La semaine qu'il occupa à traduire et rebâtir le court texte de Fabrizio passa à la vitesse de la lumière, tant il prenait du plaisir à la tâche. Au terme de son travail, il ressentit une immense fierté. On aurait dit qu'il allait entrer à l'Académie, était à deux doigts de décrocher le prix Nobel et avait gagné sa place pour le Panthéon. Il n'avait plus qu'un souhait : être lu par le monde entier. Seulement, il lui revint à l'esprit que cette œuvre ne lui appartenait pas et qu'il devait rendre son travail à Judith dès le lendemain.
La mort dans l'âme, il contacta la jeune femme pour lui annoncer qu'il avait terminé en temps et en heure. La sachant impatiente, il lui proposa de lui envoyer le texte traduit par e-mail.
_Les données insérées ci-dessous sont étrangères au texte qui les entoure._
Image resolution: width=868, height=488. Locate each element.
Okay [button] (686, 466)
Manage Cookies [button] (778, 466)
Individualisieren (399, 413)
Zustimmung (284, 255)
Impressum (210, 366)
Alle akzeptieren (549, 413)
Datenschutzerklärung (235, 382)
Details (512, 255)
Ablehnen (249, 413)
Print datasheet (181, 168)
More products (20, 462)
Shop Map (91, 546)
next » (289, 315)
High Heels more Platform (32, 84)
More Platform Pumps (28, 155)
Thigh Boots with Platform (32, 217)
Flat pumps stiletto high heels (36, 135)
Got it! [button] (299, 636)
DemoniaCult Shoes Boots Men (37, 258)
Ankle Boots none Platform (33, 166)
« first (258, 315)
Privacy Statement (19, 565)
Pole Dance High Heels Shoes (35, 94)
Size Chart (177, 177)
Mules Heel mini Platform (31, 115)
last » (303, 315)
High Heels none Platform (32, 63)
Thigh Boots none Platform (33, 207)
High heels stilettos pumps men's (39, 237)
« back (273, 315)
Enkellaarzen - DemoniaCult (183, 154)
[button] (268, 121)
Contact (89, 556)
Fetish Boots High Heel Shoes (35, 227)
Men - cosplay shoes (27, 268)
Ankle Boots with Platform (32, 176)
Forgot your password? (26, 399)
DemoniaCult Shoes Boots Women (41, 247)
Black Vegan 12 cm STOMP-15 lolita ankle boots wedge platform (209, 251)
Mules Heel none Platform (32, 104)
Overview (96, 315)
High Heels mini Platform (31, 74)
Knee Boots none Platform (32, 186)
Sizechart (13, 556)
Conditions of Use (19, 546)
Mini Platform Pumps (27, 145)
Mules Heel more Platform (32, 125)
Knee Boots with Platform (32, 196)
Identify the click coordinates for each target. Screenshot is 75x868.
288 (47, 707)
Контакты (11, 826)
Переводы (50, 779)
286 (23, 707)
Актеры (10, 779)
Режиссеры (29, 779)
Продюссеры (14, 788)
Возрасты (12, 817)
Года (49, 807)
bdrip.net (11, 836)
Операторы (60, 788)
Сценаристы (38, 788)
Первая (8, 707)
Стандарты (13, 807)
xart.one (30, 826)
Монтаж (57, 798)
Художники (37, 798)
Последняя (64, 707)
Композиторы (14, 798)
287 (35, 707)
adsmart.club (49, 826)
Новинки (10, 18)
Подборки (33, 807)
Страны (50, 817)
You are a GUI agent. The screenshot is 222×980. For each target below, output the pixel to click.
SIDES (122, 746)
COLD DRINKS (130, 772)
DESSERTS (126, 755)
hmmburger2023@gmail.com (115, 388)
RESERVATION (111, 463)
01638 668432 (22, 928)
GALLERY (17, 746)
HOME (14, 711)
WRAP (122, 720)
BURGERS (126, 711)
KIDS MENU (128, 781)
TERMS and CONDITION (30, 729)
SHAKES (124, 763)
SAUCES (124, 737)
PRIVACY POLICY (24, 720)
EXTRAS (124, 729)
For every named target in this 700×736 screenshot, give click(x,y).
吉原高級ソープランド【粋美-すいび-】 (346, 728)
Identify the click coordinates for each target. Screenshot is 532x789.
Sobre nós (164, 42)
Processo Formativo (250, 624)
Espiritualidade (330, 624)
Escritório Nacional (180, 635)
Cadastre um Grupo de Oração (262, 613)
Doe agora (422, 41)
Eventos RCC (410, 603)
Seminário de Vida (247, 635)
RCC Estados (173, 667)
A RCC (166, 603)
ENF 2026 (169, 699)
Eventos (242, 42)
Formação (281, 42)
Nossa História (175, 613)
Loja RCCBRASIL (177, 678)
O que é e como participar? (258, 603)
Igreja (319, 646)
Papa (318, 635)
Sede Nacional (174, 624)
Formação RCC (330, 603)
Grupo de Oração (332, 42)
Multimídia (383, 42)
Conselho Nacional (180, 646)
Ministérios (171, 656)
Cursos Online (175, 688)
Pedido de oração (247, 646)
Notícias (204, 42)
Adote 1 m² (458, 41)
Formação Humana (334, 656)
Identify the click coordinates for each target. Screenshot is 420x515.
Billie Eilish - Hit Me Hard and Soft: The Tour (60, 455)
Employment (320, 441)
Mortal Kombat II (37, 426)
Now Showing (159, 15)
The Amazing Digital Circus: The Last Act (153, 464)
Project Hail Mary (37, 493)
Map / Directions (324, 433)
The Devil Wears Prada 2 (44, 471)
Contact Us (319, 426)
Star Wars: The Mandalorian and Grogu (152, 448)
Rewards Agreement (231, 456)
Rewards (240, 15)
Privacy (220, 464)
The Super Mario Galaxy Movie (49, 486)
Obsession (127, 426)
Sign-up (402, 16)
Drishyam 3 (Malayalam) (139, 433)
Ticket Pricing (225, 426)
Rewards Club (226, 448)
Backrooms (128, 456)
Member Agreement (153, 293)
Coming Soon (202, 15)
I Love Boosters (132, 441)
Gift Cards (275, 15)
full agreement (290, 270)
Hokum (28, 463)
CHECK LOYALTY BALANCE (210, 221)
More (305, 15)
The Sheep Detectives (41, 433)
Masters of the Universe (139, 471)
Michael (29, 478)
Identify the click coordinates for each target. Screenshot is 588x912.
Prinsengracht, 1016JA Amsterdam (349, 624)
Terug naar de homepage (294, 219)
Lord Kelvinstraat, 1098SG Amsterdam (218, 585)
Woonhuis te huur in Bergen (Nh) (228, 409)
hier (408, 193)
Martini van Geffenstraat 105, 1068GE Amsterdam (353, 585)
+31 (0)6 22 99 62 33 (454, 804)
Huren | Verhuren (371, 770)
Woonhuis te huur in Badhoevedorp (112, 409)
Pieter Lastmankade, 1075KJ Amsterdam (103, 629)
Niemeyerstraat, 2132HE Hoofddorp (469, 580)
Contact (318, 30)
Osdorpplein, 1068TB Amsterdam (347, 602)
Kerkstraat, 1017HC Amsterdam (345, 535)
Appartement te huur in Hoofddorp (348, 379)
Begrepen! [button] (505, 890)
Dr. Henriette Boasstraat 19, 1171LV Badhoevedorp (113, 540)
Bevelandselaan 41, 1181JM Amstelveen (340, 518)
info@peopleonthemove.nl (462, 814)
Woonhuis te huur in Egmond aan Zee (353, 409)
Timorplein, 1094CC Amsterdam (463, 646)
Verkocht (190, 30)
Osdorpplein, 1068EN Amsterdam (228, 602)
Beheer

Non, elle préférait le recevoir en main propre, imprimé et relié, pour le prestige du papier, même si cela l'obligeait à attendre un jour de plus. Sa passion pour ce Fabrizio lui faisait vraiment perdre tout bon sens.
Le lendemain donc, elle sonna à la porte du traducteur. Il l'invita à entrer et, pour coller à l'état d'esprit de sa cliente, lui tendit l'œuvre comme si c'était le Graal. Judith tapota légèrement des mains avant d'empoigner avidement le document.
« Excusez-moi, je vais lire les premières lignes tout de suite, j'ai trop hâte ! »
« Si vous n'étiez pas aussi dingo, vous l'auriez déjà fini hier soir », pensa Fabrice.
La jeune femme parcourut donc les premiers paragraphes. Au fur et à mesure de sa lecture, elle palissait de plus en plus. Tout son sang devait avoir afflué à son cœur car au bout de trois pages, elle explosa.
« Le salaud ! »
— Que se passe-t-il ?
— Il se passe qu'il me trompe ! Qu'il se moque de moi ! Qu'il m'a trahie ! »
Le regard perplexe de Fabrice l'engagea à fournir des explications.
« Ce roman, il était censé parler de moi ! Il m'avait dit l'avoir écrit en mon honneur, que j'étais sa muse, qu'on allait se marier et avoir de beaux enfants, qu'il serait très riche grâce au futur best-seller que je lui avais inspiré ! Mais vous trouvez que cette fille me ressemble ? Et tout ce qu'il raconte dans les premières pages, on ne l'a jamais vécu ensemble !
— Vous savez, il s'agit d'une fiction, c'est tout à fait normal qu'il ait pris des libertés avec la réalité...
— Oh qu'il change mon prénom, je veux bien, oui ! Mais tout à coup, je suis devenu « une blonde diaphane qui boit du vin dans des verres aux ballons plus larges que ses mains » ? Je ne bois même pas de cidre et ne possède que des verres à moutarde ! Et qu'est-ce que c'est que cette image bidon d'abord ?
— Hum.
— Je vais le trucider !
— Mais pourquoi ne m'avez-vous pas dit qu'il s'agissait... enfin, qu'il devait s'agir de vous, dans ce roman ?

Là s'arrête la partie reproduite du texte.